**WHAT YOU WILL DO**
Copy out, word for word, the part that opens with the first line and closes with the line containing "(802, 410).". Include both ends.

**ENTRIES SUPPLIED**
----------

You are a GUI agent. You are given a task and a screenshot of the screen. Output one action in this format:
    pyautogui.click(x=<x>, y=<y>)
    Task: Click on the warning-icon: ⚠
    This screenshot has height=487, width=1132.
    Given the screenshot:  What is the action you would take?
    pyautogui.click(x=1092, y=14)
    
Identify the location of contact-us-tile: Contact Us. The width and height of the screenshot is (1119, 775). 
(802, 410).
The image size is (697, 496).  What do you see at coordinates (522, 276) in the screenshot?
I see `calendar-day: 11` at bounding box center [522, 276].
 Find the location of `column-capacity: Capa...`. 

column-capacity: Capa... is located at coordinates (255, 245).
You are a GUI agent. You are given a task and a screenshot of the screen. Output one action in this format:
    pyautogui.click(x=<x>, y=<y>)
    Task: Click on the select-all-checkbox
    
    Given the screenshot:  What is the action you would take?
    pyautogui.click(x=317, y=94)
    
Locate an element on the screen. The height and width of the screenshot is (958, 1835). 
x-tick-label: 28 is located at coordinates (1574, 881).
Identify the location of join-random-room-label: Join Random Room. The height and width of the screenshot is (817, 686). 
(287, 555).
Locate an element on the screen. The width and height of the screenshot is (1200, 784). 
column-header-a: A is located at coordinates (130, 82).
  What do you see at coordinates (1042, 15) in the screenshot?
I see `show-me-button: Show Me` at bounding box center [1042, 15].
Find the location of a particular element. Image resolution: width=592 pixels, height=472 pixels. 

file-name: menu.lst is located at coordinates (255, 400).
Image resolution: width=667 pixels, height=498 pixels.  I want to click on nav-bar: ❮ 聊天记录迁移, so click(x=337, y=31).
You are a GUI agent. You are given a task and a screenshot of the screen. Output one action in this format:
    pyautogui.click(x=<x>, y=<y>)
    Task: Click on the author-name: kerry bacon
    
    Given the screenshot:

----------

**COMPLETED EXERCISE**
You are a GUI agent. You are given a task and a screenshot of the screen. Output one action in this format:
    pyautogui.click(x=<x>, y=<y>)
    Task: Click on the warning-icon: ⚠
    This screenshot has height=487, width=1132.
    Given the screenshot:  What is the action you would take?
    pyautogui.click(x=1092, y=14)
    
Identify the location of contact-us-tile: Contact Us. The width and height of the screenshot is (1119, 775). 
(802, 410).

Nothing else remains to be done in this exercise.